Adenovirus-mediated overexpression of microsomal triglyceride transfer protein (MTP): mechanistic studies on the role of MTP in apolipoprotein B-100 biogenesis.

The intracellular concentration of the microsomal triglyceride transfer protein large subunit (lMTP), the abetalipoproteinemia gene product, is tightly controlled. To date, attempts at overexpressinglMTP in vivo or in vitro have been unsuccessful. We successfully overexpressed lMTP in HepG2 cells using an adenoviral vector containing an lMTP cDNA, AdMTP. AdMTP-transduced HepG2 cells overexpressed MTP activity.
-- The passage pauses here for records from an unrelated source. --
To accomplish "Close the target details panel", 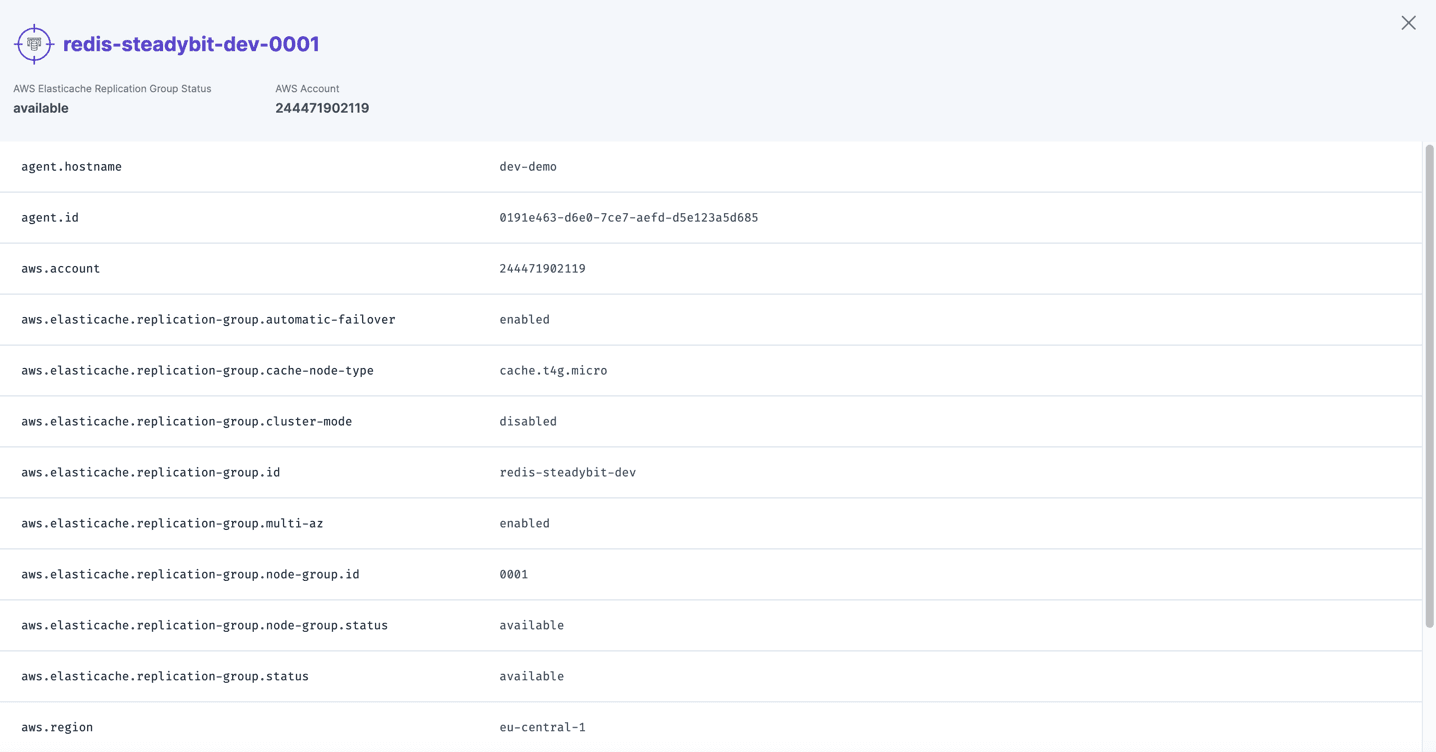I will [1408, 23].
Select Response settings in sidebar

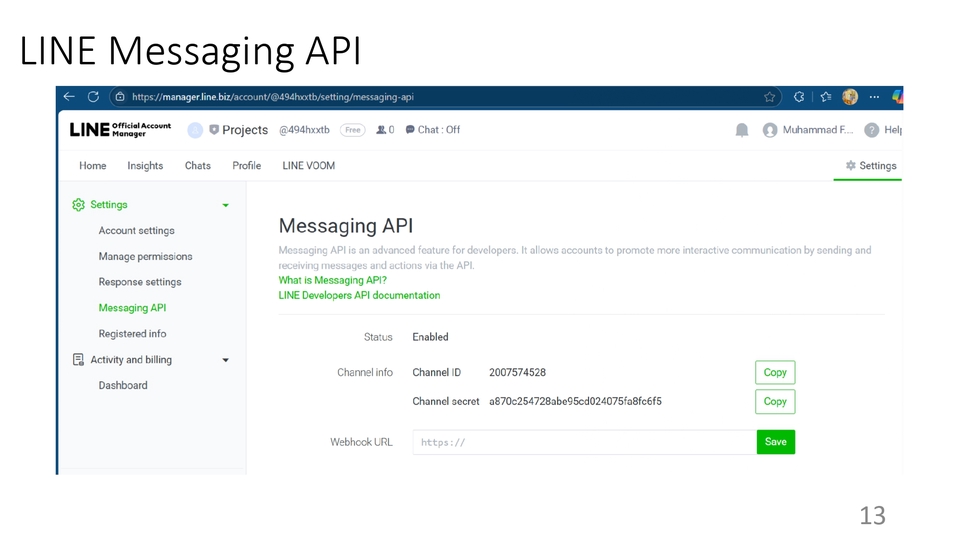[140, 282]
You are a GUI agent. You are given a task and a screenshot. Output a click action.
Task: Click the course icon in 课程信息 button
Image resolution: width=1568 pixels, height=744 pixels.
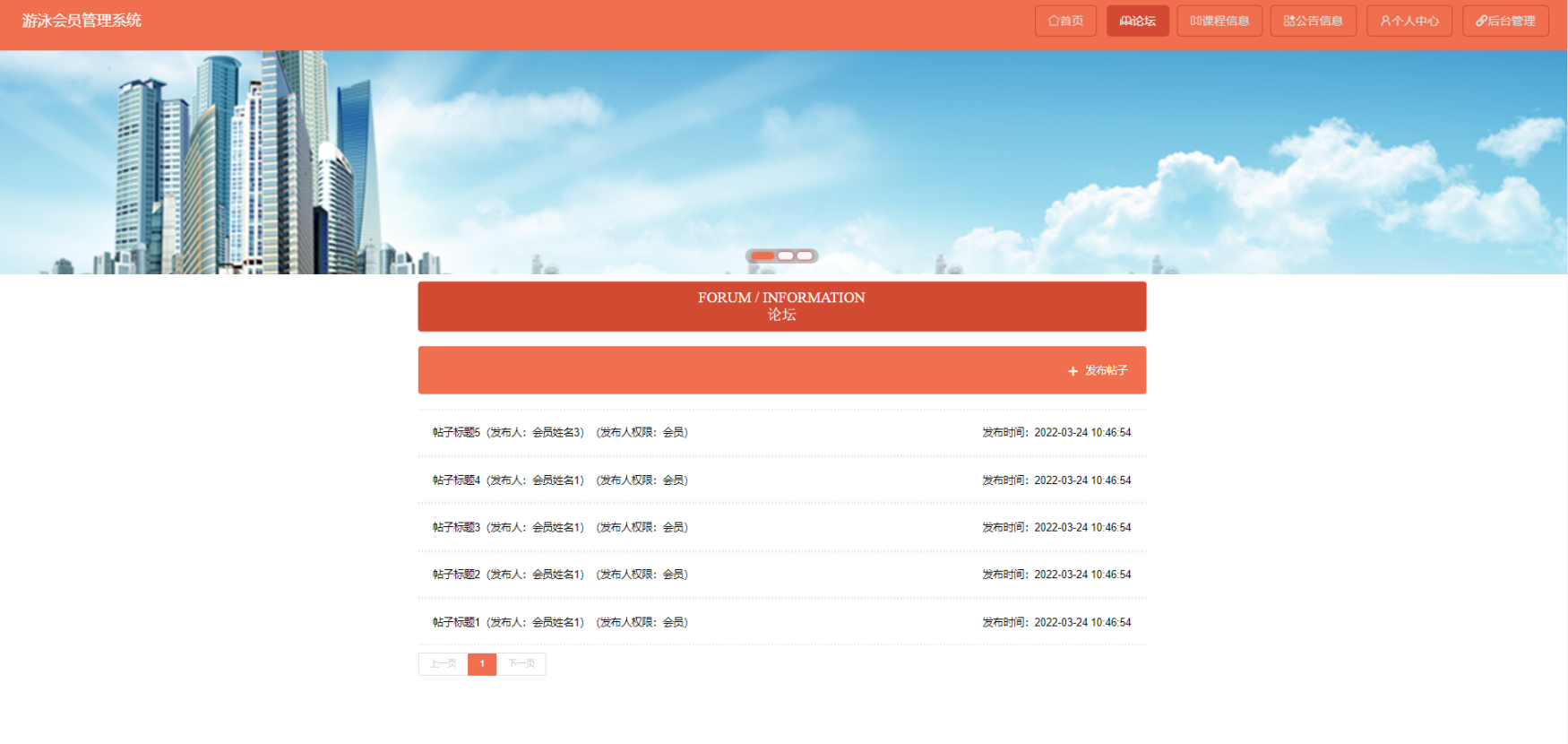coord(1196,21)
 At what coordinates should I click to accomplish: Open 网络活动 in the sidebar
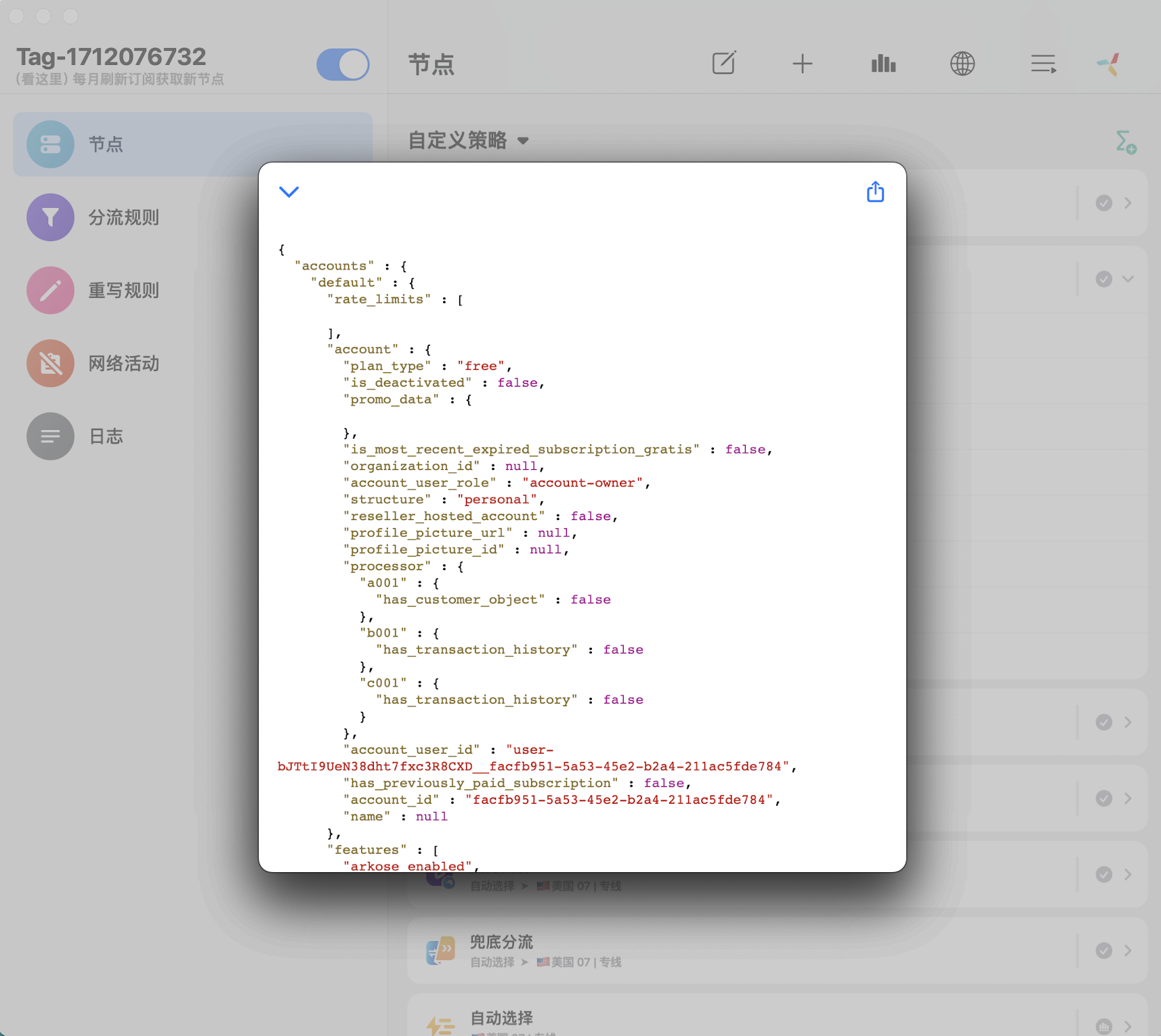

They secreted increased amounts of apoB-100 lipoproteins with LDL and HDL density into the medium. lMTP overexpression alone minimally changed the density profile of apoB-containing lipoproteins, but addition of oleic acid shifted the profile toward lower densities. Oleic acid had a greater stimulatory effect on apoB-100 secretion in control HepG2 cells than in AdMTP-transduced cells, because (i) adenoviral transduction per se suppressed protein synthesis, affecting apoB-100 and albumin equally, and (ii) adenoviral transduction partially attenuated the increase in triglyceride synthesis in response to oleic acid supplementation. AdMTP treatment greatly diminished the intracellular degradation of apoB-100, but in comparison with recombinant virus containing luciferase cDNA (AdLuc), it caused no change in its biosynthetic rate. It greatly reduced, but did not eliminate, its proteasomal degradation. Our study constitutes the initial demonstration that adenovirus-mediated transfer of lMTP markedly stimulates MTP expression which in turn stimulates apoB-100 production. The mechanism involves a downregulation of ubiquitin-proteasome-mediated degradation without any change in synthetic rate.